There’s a restaurant/sandwich shop in NYC called Mangia that I used to frequent when I worked in midtown. It was a bit on the pricey side, but I loved the food. The sandwiches were not traditional, and the whole atmosphere was very European, from the food to the desserts to the staff. I used to go to Mangia once every three or four weeks for years and I always ordered the same thing – the Basil Parmesan Chicken Salad sandwich. It was served on a baguette topped with arugula and sun-dried tomatoes and I never got sick of it.

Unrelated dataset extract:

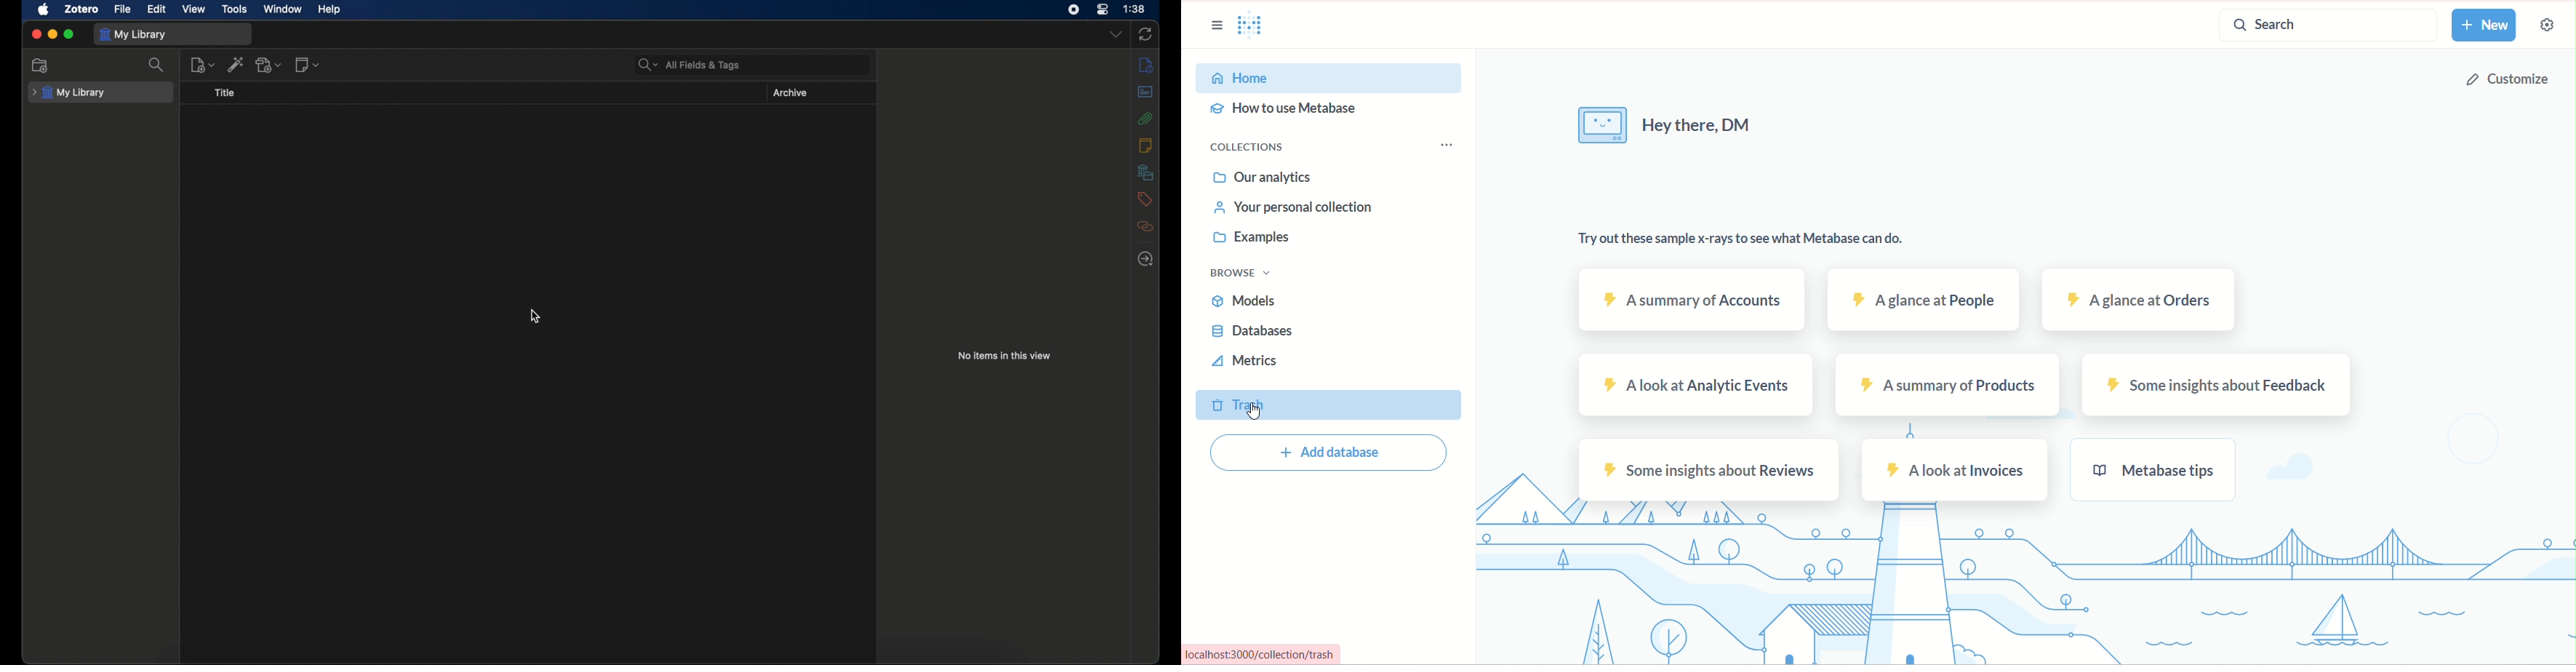  I want to click on related, so click(1146, 226).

I recently had a bunch of chicken breasts and lots of fresh basil (from my Aerogarden) so I decided to recreate the Mangia sandwich that I used to love. I found this recipe and I have made it several times. It’s incredible – just like the Mangia sandwich.
This is a great recipe for left over cooked chicken.
Basil Parmesan Chicken Salad
Adapted from Allrecipes.com
2 whole skinless, boneless chicken breasts (if you buy them frozen, this typically means 4 pieces)
salt and pepper to taste
1/2 cup mayonnaise
1/2 cup chopped fresh basil
1 clove crushed garlic
3 stalks celery, chopped (optional)
1/3 cup grated Parmesan cheese
If the chicken is raw, season it with salt and pepper. Roast at 375 degrees for 35 minutes, or until juices run clear. Let cool, and chop into chunks.
In a food processor, puree the mayonnaise, basil, garlic, and celery (if using). Combine the chunked chicken, pureed mixture, and Parmesan cheese. Refrigerate and serve.